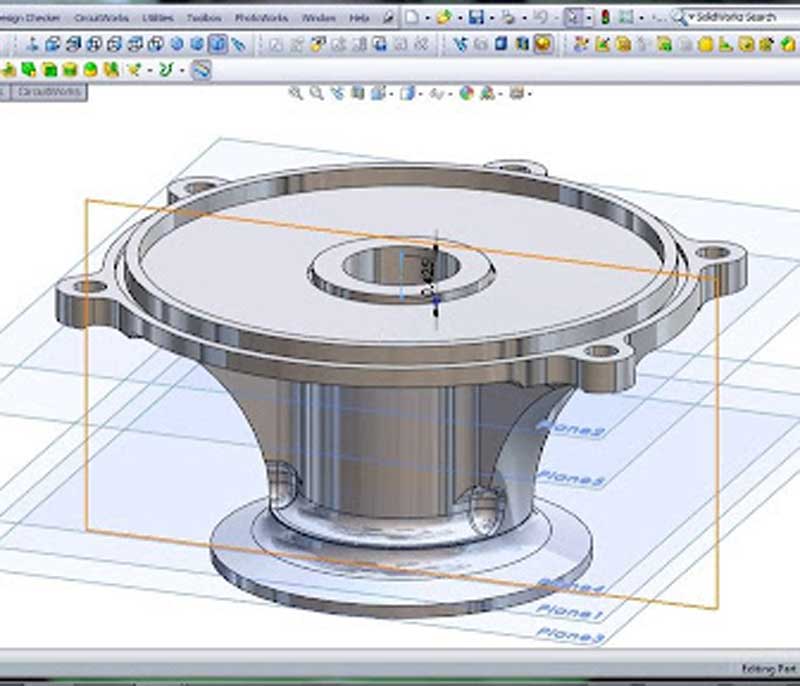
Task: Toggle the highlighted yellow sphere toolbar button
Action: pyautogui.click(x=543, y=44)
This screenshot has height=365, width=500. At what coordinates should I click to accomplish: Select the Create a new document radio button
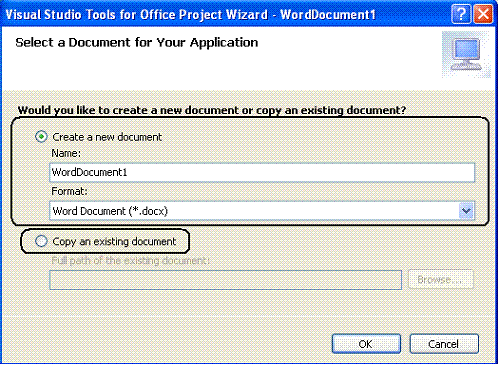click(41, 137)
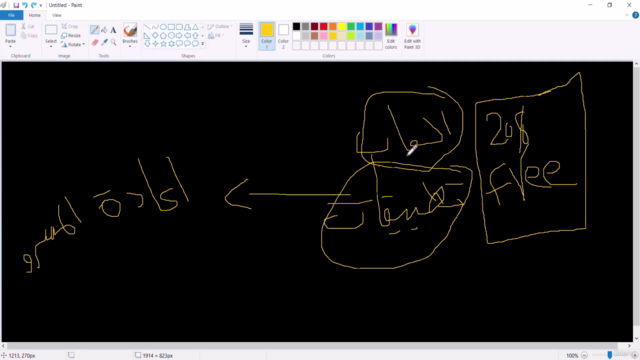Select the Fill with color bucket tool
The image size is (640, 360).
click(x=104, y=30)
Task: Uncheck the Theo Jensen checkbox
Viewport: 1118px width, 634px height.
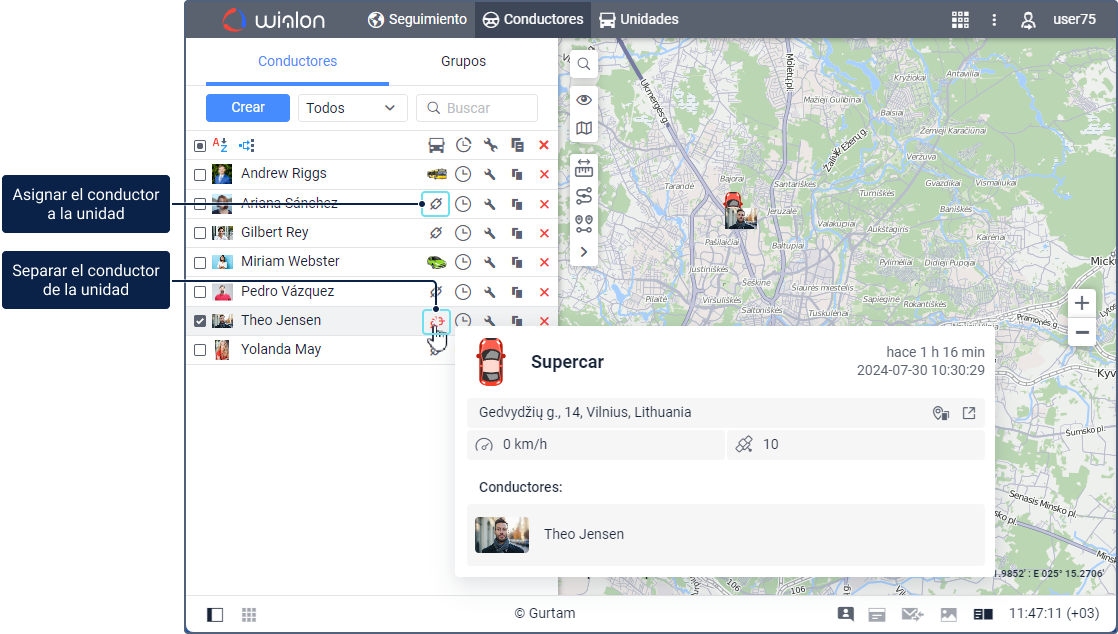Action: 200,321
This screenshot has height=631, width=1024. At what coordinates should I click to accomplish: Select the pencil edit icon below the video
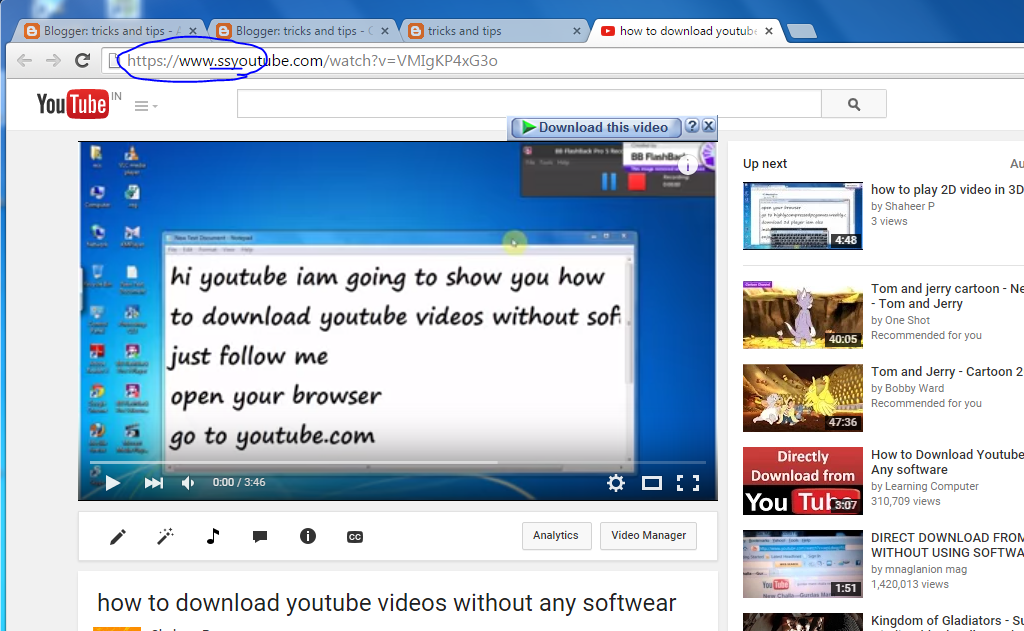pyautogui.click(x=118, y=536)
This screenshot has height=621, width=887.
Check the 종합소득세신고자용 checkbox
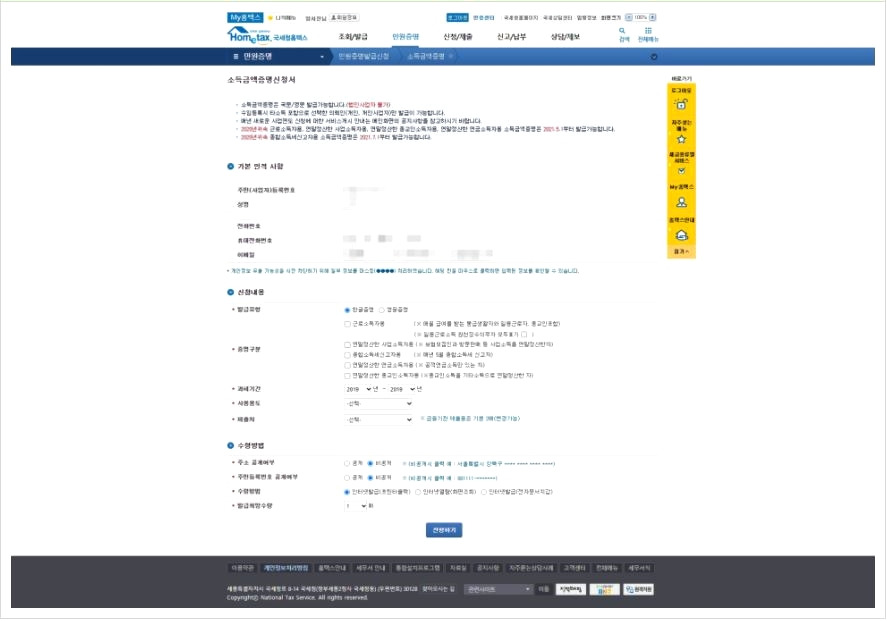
========
■ **Task instructions**:
Starting with the line that holds "This screenshot has height=365, width=500.", print each line through the last one of the data exactly as written, but do not include the pictures.

■ **Answer area**:
This screenshot has height=365, width=500. At what coordinates should I click to accomplish: Select the Create a new document radio button
click(41, 137)
Select the Fill with color bucket tool
The image size is (640, 360).
click(x=104, y=30)
Task: Uncheck the Theo Jensen checkbox
Viewport: 1118px width, 634px height.
Action: 200,321
This screenshot has height=631, width=1024. At what coordinates should I click to accomplish: Select the pencil edit icon below the video
pyautogui.click(x=118, y=536)
This screenshot has height=621, width=887.
Check the 종합소득세신고자용 checkbox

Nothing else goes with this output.